WHAT YOU WILL DO:
All lines of the records below that contain the word "profile" must be listed.

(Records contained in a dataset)
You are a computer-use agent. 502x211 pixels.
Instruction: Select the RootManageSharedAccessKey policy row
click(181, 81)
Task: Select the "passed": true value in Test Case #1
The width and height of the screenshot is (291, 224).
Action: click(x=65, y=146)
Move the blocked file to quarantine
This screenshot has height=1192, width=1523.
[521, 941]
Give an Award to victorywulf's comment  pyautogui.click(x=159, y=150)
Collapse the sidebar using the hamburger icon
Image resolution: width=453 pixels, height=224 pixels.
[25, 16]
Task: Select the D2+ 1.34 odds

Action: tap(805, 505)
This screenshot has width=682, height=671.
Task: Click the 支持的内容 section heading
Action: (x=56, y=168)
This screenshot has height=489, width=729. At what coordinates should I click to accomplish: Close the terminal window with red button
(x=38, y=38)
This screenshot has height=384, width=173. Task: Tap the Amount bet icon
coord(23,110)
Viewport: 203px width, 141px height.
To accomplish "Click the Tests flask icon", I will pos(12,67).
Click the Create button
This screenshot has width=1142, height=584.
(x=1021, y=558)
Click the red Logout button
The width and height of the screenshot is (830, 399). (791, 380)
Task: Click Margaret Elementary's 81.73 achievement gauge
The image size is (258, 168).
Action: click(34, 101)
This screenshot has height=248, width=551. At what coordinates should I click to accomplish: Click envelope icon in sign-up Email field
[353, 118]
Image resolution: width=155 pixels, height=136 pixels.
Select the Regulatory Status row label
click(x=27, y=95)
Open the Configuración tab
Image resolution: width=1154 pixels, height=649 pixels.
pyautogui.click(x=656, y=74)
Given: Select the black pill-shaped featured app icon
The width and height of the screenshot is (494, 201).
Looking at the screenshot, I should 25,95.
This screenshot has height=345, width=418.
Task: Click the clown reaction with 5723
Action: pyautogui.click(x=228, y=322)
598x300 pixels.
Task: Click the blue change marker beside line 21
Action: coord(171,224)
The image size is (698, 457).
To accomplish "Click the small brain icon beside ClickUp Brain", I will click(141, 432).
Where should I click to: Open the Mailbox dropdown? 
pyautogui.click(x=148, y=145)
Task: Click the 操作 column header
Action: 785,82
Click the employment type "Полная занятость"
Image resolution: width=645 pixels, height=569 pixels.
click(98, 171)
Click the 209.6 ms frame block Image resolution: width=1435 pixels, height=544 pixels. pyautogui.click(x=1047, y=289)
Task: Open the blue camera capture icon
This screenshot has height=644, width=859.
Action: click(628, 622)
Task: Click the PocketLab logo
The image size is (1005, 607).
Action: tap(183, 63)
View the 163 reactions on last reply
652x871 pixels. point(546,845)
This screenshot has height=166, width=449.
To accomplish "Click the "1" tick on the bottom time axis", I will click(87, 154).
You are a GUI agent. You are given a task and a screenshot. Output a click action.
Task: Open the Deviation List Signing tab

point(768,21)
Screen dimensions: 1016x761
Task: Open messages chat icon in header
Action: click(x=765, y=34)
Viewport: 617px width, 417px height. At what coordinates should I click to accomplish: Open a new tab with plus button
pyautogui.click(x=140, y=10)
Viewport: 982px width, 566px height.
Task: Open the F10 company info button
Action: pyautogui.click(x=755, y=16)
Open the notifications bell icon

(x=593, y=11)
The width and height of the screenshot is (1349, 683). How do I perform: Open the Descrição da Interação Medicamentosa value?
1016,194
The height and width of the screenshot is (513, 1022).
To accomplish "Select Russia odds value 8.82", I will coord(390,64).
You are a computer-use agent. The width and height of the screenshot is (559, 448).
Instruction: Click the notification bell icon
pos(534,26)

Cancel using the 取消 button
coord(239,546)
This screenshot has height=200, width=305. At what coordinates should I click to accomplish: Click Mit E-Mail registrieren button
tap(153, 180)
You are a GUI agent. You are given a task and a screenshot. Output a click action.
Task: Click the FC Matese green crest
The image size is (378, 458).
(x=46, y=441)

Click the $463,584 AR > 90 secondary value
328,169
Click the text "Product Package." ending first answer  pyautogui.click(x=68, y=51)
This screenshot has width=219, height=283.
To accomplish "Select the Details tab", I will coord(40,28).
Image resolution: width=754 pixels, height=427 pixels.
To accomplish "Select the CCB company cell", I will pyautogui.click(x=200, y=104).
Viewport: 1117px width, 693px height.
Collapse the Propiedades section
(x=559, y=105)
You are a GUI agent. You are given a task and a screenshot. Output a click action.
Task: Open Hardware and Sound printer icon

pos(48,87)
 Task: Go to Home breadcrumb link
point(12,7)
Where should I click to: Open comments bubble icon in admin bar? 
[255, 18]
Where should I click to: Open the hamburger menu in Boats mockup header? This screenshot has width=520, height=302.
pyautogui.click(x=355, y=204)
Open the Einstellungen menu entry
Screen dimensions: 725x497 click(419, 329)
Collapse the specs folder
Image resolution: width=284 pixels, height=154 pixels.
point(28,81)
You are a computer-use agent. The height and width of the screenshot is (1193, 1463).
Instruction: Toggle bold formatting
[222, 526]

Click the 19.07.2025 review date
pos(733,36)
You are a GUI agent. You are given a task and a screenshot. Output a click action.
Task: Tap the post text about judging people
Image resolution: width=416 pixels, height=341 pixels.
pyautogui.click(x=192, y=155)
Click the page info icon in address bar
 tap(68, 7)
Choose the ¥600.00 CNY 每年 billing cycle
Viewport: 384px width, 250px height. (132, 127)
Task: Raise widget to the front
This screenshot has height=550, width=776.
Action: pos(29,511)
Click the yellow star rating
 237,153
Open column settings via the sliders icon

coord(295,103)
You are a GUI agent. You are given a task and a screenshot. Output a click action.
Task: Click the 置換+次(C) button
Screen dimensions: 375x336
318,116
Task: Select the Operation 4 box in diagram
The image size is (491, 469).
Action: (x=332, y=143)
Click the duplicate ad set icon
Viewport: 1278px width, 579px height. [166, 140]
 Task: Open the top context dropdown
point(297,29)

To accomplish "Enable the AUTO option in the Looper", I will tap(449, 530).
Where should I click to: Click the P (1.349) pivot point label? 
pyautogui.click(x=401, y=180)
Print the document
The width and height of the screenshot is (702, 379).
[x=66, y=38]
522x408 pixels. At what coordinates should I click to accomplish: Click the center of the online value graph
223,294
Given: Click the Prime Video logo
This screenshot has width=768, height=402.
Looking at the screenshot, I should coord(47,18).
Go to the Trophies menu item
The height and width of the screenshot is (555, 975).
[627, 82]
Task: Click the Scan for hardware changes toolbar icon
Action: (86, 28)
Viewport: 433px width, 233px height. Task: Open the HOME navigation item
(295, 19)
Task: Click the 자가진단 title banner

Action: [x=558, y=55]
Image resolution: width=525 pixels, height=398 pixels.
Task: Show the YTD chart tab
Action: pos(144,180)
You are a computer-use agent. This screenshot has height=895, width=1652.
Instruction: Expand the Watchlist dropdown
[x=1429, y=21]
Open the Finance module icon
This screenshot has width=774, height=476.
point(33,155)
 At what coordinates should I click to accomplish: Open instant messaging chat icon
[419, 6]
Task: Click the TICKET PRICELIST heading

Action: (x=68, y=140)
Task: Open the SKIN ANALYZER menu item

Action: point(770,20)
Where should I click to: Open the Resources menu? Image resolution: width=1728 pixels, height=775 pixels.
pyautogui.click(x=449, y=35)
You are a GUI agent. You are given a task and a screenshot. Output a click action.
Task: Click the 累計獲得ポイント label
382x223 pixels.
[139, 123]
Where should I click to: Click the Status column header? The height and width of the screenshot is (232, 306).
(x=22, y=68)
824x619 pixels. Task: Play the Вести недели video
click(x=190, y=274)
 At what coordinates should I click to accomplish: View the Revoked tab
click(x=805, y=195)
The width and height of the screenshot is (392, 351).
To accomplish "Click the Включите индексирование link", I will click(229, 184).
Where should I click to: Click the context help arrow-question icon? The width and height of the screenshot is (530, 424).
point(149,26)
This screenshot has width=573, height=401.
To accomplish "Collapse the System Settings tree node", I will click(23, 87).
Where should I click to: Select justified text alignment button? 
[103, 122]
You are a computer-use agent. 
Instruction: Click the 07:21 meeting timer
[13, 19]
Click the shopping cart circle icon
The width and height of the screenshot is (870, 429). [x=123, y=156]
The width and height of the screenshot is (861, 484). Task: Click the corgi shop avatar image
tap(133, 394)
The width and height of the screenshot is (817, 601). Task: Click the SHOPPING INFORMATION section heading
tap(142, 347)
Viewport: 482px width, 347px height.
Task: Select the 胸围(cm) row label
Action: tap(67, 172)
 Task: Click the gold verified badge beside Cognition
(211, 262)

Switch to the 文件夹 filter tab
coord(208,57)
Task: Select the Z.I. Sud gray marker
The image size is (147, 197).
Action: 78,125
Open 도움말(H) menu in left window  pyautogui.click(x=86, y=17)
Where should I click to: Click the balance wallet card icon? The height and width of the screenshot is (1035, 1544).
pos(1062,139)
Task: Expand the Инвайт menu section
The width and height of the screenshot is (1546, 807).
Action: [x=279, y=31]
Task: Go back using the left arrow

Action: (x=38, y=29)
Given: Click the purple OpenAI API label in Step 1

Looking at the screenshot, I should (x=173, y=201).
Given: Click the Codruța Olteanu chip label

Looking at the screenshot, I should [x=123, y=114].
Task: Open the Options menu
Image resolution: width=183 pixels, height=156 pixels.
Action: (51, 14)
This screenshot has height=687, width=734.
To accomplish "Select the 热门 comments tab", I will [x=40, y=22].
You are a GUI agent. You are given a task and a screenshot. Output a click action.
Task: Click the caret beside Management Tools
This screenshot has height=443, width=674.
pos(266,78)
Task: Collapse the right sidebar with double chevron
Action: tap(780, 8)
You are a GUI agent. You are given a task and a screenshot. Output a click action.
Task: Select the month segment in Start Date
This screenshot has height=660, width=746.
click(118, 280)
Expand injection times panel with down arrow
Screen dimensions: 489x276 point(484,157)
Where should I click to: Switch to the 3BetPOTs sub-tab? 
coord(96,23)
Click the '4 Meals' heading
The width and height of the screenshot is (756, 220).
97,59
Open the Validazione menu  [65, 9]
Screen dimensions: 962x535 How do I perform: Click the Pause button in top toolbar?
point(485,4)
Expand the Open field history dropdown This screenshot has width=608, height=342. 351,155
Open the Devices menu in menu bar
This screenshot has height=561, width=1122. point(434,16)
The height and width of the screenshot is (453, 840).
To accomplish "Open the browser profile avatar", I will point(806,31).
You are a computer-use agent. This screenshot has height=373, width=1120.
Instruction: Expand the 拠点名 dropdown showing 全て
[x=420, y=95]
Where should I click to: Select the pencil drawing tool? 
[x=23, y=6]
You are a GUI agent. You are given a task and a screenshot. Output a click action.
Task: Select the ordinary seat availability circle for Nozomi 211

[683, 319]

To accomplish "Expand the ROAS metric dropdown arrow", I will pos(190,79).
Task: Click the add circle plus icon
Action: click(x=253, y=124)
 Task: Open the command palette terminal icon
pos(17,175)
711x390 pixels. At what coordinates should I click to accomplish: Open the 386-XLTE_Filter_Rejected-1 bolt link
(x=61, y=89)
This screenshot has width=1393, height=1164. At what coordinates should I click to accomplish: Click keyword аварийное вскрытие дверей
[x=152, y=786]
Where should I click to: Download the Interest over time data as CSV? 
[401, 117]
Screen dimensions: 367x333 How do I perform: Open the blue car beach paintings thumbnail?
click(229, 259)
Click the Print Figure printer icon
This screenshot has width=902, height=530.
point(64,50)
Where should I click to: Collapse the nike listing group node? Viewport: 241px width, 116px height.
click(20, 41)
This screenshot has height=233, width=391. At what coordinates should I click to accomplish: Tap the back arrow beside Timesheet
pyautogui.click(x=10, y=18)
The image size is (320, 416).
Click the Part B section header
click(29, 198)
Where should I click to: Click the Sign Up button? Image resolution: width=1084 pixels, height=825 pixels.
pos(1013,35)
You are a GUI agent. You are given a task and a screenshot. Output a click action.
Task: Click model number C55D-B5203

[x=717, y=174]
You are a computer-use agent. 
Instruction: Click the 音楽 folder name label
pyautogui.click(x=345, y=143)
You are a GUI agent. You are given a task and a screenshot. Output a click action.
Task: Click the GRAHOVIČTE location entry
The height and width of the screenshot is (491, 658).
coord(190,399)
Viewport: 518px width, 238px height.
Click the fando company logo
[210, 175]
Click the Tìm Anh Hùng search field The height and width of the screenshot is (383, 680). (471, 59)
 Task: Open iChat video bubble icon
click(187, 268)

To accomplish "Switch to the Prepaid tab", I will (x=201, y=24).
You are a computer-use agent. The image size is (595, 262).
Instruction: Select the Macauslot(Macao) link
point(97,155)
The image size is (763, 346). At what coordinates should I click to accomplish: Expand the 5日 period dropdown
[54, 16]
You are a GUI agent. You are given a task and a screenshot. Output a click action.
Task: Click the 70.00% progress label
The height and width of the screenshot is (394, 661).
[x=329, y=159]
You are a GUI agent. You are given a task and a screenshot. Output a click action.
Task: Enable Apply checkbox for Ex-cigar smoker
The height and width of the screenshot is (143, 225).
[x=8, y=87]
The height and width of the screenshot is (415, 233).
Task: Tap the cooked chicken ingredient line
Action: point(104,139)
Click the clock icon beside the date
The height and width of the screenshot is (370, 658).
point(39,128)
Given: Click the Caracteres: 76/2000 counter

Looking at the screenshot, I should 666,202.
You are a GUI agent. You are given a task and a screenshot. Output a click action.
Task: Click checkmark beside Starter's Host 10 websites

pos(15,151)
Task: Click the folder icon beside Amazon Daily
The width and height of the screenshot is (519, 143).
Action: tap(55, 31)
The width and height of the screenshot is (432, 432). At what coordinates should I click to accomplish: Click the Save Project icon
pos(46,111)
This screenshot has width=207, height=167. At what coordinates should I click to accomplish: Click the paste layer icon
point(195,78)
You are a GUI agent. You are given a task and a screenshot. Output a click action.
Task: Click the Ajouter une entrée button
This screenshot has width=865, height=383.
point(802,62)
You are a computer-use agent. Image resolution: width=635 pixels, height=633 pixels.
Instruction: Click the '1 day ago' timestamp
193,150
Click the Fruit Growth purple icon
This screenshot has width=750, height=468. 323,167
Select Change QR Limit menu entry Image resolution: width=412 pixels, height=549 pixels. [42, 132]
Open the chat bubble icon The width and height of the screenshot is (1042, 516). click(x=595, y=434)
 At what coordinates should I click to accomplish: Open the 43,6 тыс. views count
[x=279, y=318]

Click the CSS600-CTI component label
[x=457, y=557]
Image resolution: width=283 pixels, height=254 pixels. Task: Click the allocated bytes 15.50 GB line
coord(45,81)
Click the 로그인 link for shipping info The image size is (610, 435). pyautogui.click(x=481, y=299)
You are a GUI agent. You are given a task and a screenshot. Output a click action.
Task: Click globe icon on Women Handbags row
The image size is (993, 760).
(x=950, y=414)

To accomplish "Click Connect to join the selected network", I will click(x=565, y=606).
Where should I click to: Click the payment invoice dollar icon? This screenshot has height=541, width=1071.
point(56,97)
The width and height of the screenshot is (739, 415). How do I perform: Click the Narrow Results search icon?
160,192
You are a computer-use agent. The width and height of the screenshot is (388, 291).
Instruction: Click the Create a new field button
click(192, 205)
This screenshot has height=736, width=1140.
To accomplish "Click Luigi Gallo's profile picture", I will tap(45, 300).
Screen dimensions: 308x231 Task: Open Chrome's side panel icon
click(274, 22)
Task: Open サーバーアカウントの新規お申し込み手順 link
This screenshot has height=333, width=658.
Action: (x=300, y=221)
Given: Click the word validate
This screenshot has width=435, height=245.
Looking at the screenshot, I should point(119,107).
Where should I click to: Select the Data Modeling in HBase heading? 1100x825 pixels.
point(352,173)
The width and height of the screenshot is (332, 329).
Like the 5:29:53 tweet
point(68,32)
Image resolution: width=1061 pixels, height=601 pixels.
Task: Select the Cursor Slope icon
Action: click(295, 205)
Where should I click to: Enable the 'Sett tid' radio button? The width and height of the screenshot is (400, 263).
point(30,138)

RESPONSE TO THE TASK:
To accomplish "Open the browser profile avatar", I will point(806,31).
To accomplish "Click Luigi Gallo's profile picture", I will tap(45, 300).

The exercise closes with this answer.